|
I am applying text mining to song lyrics to cluster them based on topic of the song. I have formatted my data as a form of term-document matrix of dimensions 5500*6500 where terms are binary weighted. If I try K-means clustering(using Weka) on the data, I get results in the form of document clusters which are impossible to label manually. So I am planning to apply Non-negative matrix factorization on it to get term clusters. As per my research Weka doesn't support NMF. Can you please suggest some good tools for the same. |
|
I just wrote a new example in scikit-learn to try and test this idea and timings. The code is here on github: Topics Extraction with NMF According to my timings I suspect that extracting 10 topics on your dataset should be doable in less than 1h with the current implementation of NMF in scikit-learn but this runtime is increasing very quickly with the dimensions of the problem. It might be worth to do some kind of feature selection (stop words removal and cut off of the less frequents) and sub sample the dataset. |
Why not use LDA? It sounds perfectly suited to your problem.

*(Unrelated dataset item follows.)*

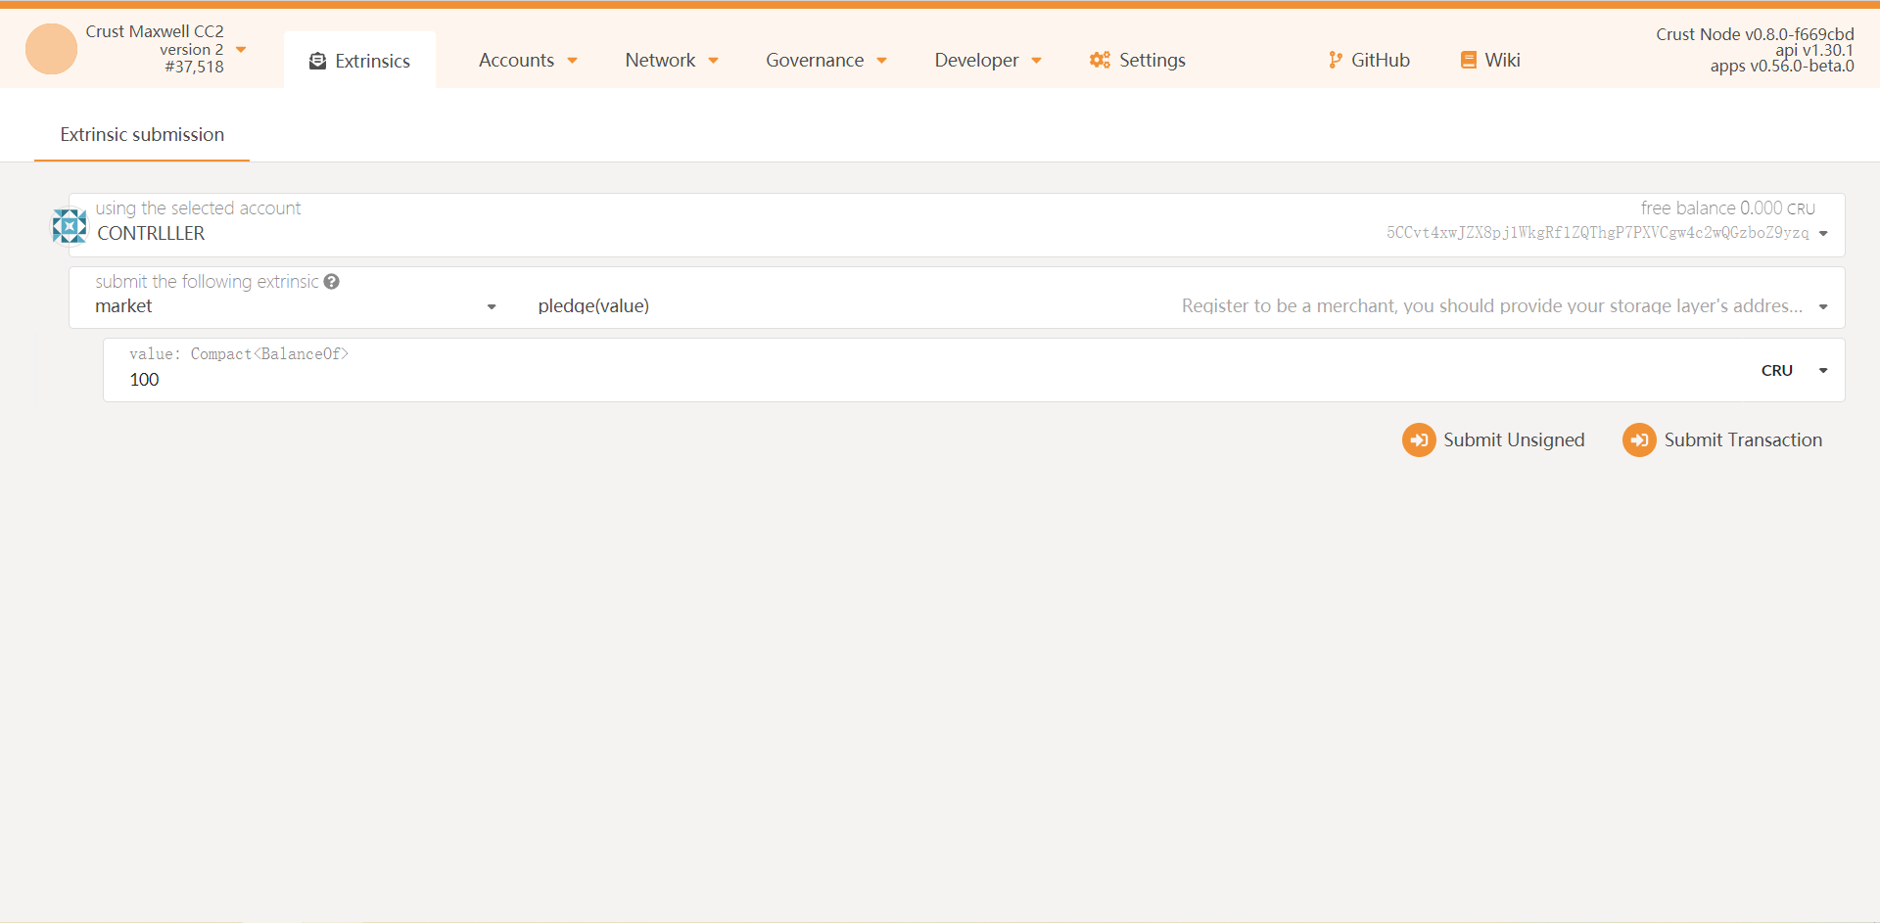Click the value input field containing 100
Screen dimensions: 1880x923
pyautogui.click(x=881, y=380)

No matter what method you use, you might not have easily-labeled clusters. However, for best results, make sure you preprocess your data as well as possible with stemming, stop word removal and tf-idf reweighting. I also second topic models, implementations of which are available in many languages. As far as NMF, http://en.wikipedia.org/wiki/Non-negative_matrix_factorization#Software
Thanks, for the comments. I am trying out LSI using Gensim Python library. @Jacob, I have done stemming, function word removal and binary weighting. Thanks!

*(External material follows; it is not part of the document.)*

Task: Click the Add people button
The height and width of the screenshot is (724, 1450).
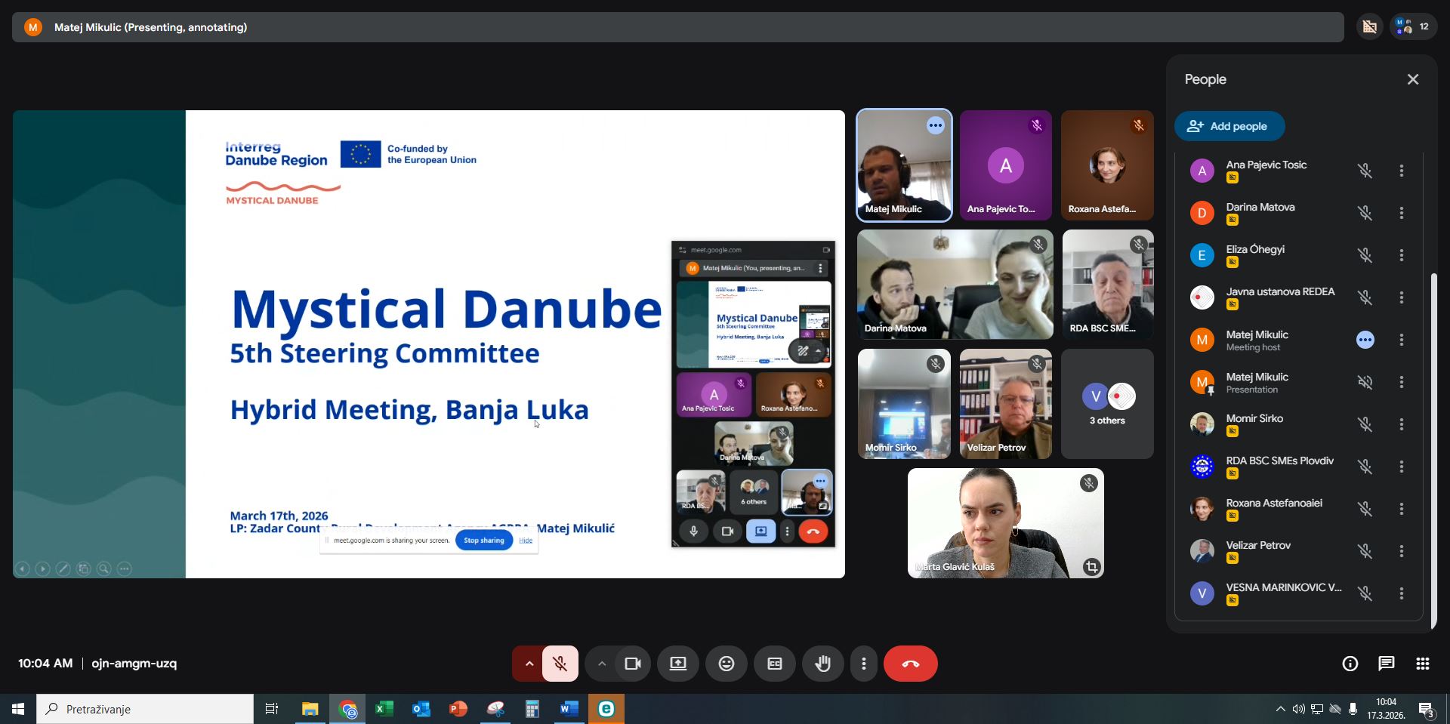Action: click(x=1229, y=126)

I suggest you check out scikits.learn. It's python library with many tools specifically for text analysis and can do NMF and many other factoring and clustering methods. As far as I know, it does not include LDA (yet).
@Jacob: In my experience it's easier to label topic extracted from LDA or NMF (they seem to produce sparse additive components) than from KMeans (probably because of the hard assignment assumption that does not match the intuitive assumption of multiple soft topics assignment for text documents) or PCA (for which the dense representation with both positive and negative weights is hard to interpret).
@aseembehl as you have tried LSI with gensim you should also give the LDA implementation a try too and qualitatively compare the results in terms of easiness labeling of the extracted components.